Solon

Plutarch

Plutarch. Plutarch's Lives, Vol. I. Perrin, Bernadotte, translator. Cambridge, MA: Harvard University Press; London: William Heinemann Ltd., 1914.

And so our cities should not allow this irregularity, nor tolerate which age forbids and love does not invite, which do not fulfil the function of marriage, and defeat its object. Nay, to an old man who is marrying a young wife, any worthy magistrate or lawgiver might say what is said to Philoctetes[*](In a play of this name, of uncertain authorship. See Nauck, Trag. Graec. Frag. (2), p. 841. Plutarch cites two entire verses in Morals, p. 789a. ):

  1. Indeed, poor wretch, thou art in fine state for marrying!
And if he discovers a young man in the house of a rich and elderly woman, waxing fat, like a cockpartridge, in her service, he will remove him and give him to some marriageable maid that wants a husband. Thus much, then, on this head.

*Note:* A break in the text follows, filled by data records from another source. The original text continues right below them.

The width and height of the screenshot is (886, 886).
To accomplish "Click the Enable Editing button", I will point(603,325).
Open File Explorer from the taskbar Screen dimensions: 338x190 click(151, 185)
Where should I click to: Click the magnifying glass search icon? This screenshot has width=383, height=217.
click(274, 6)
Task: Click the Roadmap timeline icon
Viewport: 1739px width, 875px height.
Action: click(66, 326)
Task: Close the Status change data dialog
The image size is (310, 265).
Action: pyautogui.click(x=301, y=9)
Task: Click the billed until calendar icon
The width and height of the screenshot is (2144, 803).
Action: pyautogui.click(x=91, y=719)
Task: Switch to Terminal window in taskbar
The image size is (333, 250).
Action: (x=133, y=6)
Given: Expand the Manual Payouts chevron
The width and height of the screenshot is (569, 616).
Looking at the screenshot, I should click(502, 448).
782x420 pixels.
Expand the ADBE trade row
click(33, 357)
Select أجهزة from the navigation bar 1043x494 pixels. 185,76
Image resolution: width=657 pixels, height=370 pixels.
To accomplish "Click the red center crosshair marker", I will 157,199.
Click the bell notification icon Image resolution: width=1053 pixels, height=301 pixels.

Praise is given also to that law of Solon which forbids speaking ill of the dead. For it is piety to regard the deceased as sacred, justice to spare the absent, and good policy to rob hatred of its perpetuity. He also forbade speaking ill of the living in temples, courts-of-law, public offices, and at festivals; the transgressor must pay three drachmas to the person injured, and two more into the public treasury. For never to master one’s anger is a mark of intemperance and lack of training; but always to do so is difficult, and for some, impossible. And a law must regard the possibilities in the case, if its maker wishes to punish a few to some purpose, and not many to no purpose.

He was highly esteemed also for his law concerning wills. Before his time, no will could be made, but the entire estate of the deceased must remain in his family. Whereas he, by permitting a man who had no children to give his property to whom he wished, ranked friendship above kinship, and favour above necessity, and made a man’s possessions his own property.

On the other hand, he did not permit all manner of gifts without restriction or restraint, but only those which were not made under the influence of sickness, or drugs, or imprisonment, or when a man was the victim of compulsion or yielded to the persuasions of his wife. He thought, very lightly and properly, that being persuaded into wrong was no better than being forced into it, and he placed deceit and compulsion, gratification and affliction, in one and the same category, believing that both were alike able to pervert a man’s reason.